_Given exercise 1:_ Could you reproduce the stretch of the listing from the line containing "You are a GUI" through the line containing "library is located at coordinates (31, 152).", substituting "interface agent" for "GUI agent" and changing nothing else?

_Document extract:_
CS639 Class 12
Midterm Tues. Apr. 2
Pa2 due Sun, Mar 24, end of break
Tomcat working at home? Everyone present said yes.
Working
on reading XML, Chap. 6
Handling Attributes in
SAX
Attributes are delivered with the
startElement callback
public void startElement(String uri,
String localName,
String qName,
Attributes attributes)
throws SAXException
SAX's startElement() has a parameter of type Attributes (pg. 279)
package
org.xml.sax;
public interface
Attributes
{
public int getLength ();
public String getQName(int index);
public String getURI(int index);
public String getLocalName(int index);
public int getIndex(String uri, String localPart);
public int getIndex(String qualifiedName);
public String getType(String uri, String localName); ß
the promised type for an attribute
public String getType(String qualifiedName);
public String getType(int index);
public String getValue(String uri, String localName); ß the one we usually want
public String getValue(String qualifiedName);
public String getValue(int index);
}
This Attributes object contains a set of attributes of no particular order (an element has a set of attributes)
Still, individual attributes can be accessed by an index number in this representation, a somewhat surprising sytem.
We can use public String getValue(String uri, String localName) to search for the attributes we want, and get their values. This is foolproof, since the URI is a unique id of the NS.
One job of a parser is determining types of attribute values—see getType above. Clearly the parser needs access to a DTD or schema to do this right. It reports CDATA if it doesn’t know. See possible types on pg. 34. If an enumeration, the type is reported as NMTOKEN.

_Given exercise 2:_ Would you write the next part of the class notes on handling attributes in SAX, picking up after their last sentence?

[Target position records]
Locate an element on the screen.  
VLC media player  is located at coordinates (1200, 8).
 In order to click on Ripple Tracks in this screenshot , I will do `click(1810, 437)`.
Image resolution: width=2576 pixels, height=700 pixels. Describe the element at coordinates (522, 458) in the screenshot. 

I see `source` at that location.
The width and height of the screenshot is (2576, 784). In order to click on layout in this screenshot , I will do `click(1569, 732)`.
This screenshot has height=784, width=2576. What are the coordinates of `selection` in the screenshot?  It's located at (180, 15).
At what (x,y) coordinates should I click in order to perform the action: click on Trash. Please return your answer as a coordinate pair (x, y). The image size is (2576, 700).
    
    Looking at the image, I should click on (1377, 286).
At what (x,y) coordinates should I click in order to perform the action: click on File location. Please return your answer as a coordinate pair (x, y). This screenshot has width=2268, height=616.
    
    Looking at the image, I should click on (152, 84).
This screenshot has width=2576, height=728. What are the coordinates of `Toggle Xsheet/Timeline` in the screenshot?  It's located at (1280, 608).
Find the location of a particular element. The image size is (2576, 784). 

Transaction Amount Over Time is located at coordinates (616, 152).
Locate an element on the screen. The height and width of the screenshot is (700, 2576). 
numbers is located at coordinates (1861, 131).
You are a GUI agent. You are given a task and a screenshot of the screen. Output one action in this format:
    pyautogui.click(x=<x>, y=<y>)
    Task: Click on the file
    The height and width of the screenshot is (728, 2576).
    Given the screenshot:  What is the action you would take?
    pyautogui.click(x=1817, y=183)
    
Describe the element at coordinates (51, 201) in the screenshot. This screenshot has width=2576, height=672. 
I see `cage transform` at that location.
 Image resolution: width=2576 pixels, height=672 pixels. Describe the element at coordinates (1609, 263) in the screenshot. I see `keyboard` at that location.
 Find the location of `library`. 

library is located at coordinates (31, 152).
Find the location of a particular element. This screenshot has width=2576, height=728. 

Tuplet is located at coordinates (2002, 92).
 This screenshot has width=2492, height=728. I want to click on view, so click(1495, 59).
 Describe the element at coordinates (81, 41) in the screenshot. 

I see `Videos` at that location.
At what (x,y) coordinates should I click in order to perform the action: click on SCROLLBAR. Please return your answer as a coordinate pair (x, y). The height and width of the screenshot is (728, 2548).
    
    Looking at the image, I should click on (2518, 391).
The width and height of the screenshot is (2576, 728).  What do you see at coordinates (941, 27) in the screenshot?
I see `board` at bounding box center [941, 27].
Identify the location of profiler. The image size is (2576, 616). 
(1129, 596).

_Exercise result 1:_
You are a interface agent. You are given a task and a screenshot of the screen. Output one action in this format:
    pyautogui.click(x=<x>, y=<y>)
    Task: Click on the file
    The height and width of the screenshot is (728, 2576).
    Given the screenshot:  What is the action you would take?
    pyautogui.click(x=1817, y=183)
    
Describe the element at coordinates (51, 201) in the screenshot. This screenshot has width=2576, height=672. 
I see `cage transform` at that location.
 Image resolution: width=2576 pixels, height=672 pixels. Describe the element at coordinates (1609, 263) in the screenshot. I see `keyboard` at that location.
 Find the location of `library`. 

library is located at coordinates (31, 152).

_Exercise result 2:_
Recall from last week that an attribute usually belongs to no namespace and has no prefix, but is specified in the schema that goes with its element, unless it is a "global attribute" like those used by XInclude, that can be attached to any element, and does have a prefix, and is in its namespace. Clear?
When we use a global attribute, we always use a prefix. Recall that a default namespace only affects unprefixed element names.
Recall that XLink is a standard for linking an xml document element to other internet resources (like an html link). Here is an example from page 281. As in the case of the example from pg. 31, we can drop the xlink:type attribute since it turns out not to be in use today (at least in SVG)
<magazine xmlns:xlink=http://www.w3.org/TR/1999/xlink
xlink:type="simple"
xlink:href="http://www.thenation.com/"> <!—crossed-out part needs to be dropped
-->
The Nation
</magazine>
Element name magazine is defined in some application namespace, and the magazine element has an XLink to that magazine’s website.
xmlns:xlink = … shows the URI for the XLink namespace, and its prefix (xlink) in this doc
href is a name in the XLink namespace, (and a global attribute by the XLink schema)
xlink:href is a qualified name, or qname
the attribute value is http://www.thenation.com/, the URL we want to follow
Example 6.9, page 281, is a spider program than crawls an xml document's XLinks, and so must find and process the href attributes in the document, then any href attributes in the linked document, and so on, assuming the linked documents are in XML.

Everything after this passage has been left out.